U.S. gasoline consumption is set to climb to a record this summer as the lowest pump prices in more than a decade encourage Americans to take to the roads.
Demand, which typically peaks between the Memorial Day holiday in late May and Labor Day in early September, will average a record 9.5 million barrels during the second and third quarters, up from 9.48 million forecast in May, the Energy Information Administration said in its monthly Short-Term Energy Outlook released Tuesday.
The average retail price for regular-grade gasoline this summer is forecast at $2.27 per gallon, more than the $2.21 estimated in May but down from $2.63 during the 2015 summer driving season.
“Even with higher crude oil prices passed on to consumers at the pump, summer retail gasoline prices are still expected to be the lowest in 12 years,” EIA Administrator Adam Sieminski said in an e-mailed statement. “Despite the recent rise in gasoline prices, summer gasoline demand is forecast to reach a record 9.5 million barrels per day.”
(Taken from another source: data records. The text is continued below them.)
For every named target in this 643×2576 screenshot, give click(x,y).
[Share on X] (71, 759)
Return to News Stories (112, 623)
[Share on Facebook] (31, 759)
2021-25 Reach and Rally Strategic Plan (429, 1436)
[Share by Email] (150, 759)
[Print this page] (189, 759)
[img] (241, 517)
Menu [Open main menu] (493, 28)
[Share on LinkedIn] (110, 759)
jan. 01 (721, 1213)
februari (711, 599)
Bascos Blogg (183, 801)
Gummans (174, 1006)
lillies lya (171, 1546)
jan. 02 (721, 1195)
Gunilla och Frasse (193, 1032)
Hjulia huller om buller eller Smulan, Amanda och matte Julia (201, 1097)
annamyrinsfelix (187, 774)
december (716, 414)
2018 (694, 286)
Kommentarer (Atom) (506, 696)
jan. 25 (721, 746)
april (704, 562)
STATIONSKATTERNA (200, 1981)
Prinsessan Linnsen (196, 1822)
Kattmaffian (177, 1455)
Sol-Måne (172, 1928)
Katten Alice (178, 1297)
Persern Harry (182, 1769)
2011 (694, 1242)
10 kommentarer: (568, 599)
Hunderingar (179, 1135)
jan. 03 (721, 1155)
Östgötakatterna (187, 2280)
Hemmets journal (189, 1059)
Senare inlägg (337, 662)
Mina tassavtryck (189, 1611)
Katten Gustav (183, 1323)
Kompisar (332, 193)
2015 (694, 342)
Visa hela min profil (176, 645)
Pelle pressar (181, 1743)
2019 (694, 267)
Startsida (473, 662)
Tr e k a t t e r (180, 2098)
While crude prices in New York have jumped 90 percent from a 12-year low earlier this year as traders estimate the market is coming into balance, the commodity is still worth less than half its peak in mid-2014. The EIA raised its crude price forecasts as falling U.S. output and unplanned disruptions elsewhere limit supply while demand grows.
“Low oil prices continue to cut into domestic oil production, with U.S. monthly oil output not expected to start steadily increasing until the end of 2017,” Sieminski said. “The decline in U.S. May oil production is expected to be the largest drop in monthly output since Hurricane Ike knocked out a big chunk of offshore oil production in September 2008.”
U.S. production is expected to drop from 9.43 million barrels a day in 2015 to 8.6 million this year and 8.19 million in 2017, the agency said. U.S. production estimates were unchanged from last month’s report.
West Texas Intermediate crude, the U.S. benchmark, will average $42.83 a barrel in 2016 versus the May projection of $40.32, according to the report. Prices will average $51.82 next year, up from the previous forecast of $50.65. WTI touched $26.05 a barrel on Feb. 11, the lowest since 2003, and is now hovering around $50.
Brent crude, the benchmark for more than half the world’s oil, is projected to average $43.03 this year, up from the prior estimate of $40.52. Prices will average $51.82 in 2017, up from the May estimate of $50.65, the agency said.